十三夜月(クロード)
2021/02/10 11:40




きらきらと光輝くシャンデリア。

そしてその輝きに負けず劣らず彩りを放つ室内の装飾に荘厳な雰囲気を纏う天井画はかなりの年代物だと以前に聞いたことがある。

ノーブル・ミッシェル城の大ホール。

政財界の重鎮に各国の王室関係者と招待客はいつもと変わらぬ顔触れの筈なのに、心穏やかでないのには理由があって。

「…」

ホールの中央を囲うように出来た人だかりは一組の男女を見守る招待客の面々で出来たものであり、そこで何が起こっているのかは覗かなくとも容易に想像がついている。

聞き耳を立てなくても聞こえてくる感嘆の溜息や嫉妬混じりの声に対して当然と言えば当然だ、とクロードは肩を竦めた。

そこには、永年仕える我が主とひょんな事からこの城の主より託されたひとりの留学生の少女とのダンスシーンが繰り広げられており、事前に知らされている訳でもない今夜のパーティーの招待客にとっては寝耳に水とも言えるもので、彼らの話題に上るのは必至だった。

美しい旋律に合わせてホールの中央で艶やかに踊るその姿は見る者たちを魅了し、それはまるで予めふたりのためだけにセッティングされたかのように会場の雰囲気と見事に溶け込んでいた。

優雅に微笑むその瞳に、華麗に舞うその姿に誰もが口々に何処の令嬢だ、と噂する。

(それにしても…よく化けたものだな。いや、努力の賜物と言ったところか)

我ながら…とここまでに至る経緯を回顧しながら己に対する労いの言葉を唱えながらもクロードは苦笑混じりの溜息をついた。

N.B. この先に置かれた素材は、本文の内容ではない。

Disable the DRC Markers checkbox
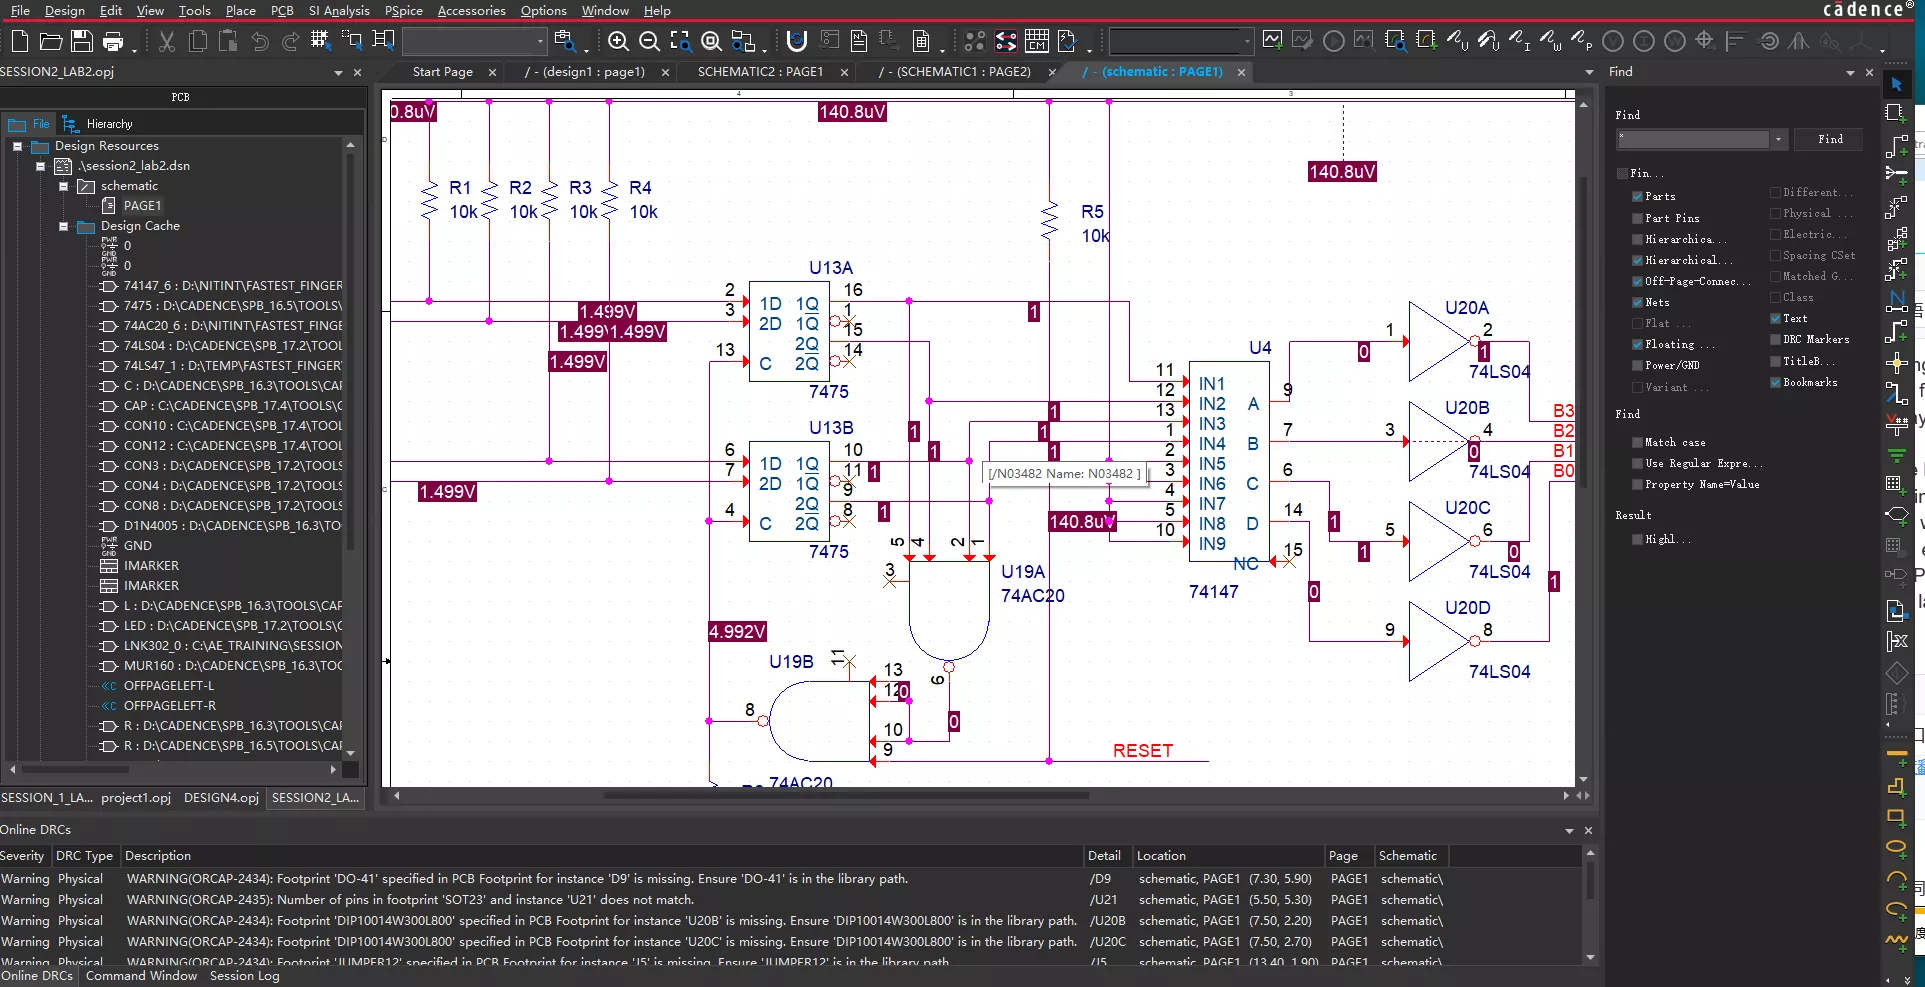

と言うのも、最初のダンス曲が終わりを告げる前から薄々感じていた空気はクロードの予想を裏切ることなく、彼の主であるウィルの手を離れると次はロベルト、エドワード、キース、ジョシュア、そしてオリエンスのグレンまでもが目の前の彼女へダンスを申し込んでいるという有様なのだから。

「全く…」

ダンスのパートナーが変わる度に淑女の仮面を被った彼女は彼らの腕の中で優雅に美しくその姿を披露する。

(人の気も知らないで…)

視界に映るその笑顔に再び肩を竦めながら会場を見渡せば、彼女に対して明らかに何かしらの感情を抱いているであろう視線に幾つも気付く。

そうして、羨望とも嫉妬とも取れるような視線が中央へ注がれる中、外の空気を求めてクロードはその場から立ち去った。






「……」

雲ひとつない晴れ渡った晩秋の夜空に浮かぶのは、満月に次いで美しいとも称される十三夜月。

そんな月明かりなど目もくれずバルコニーに佇む人影は手にした懐中時計に視線を落とすと、楽しげにひとつ息をついた。

「さて、そろそろ…ですか」

ポケットにそっと時計を戻し、測っていたかのような仕草でゆっくりと廊下を歩き出せば。






「クロードさん!」



そう…己の名を呼ぶ彼女が


本当はどんな風に


笑うのか


本当はどんな風に


乱れるのか


今魅せる艶やかな華やかな姿は


本当は偽りのものであると



自分以外は



誰も知らない。






勿論…教える筈もない。








「さあ…帰りましょうか」










今宵は十三夜月。





本当の君の瞳に映るのは…ただひとりだけでいい。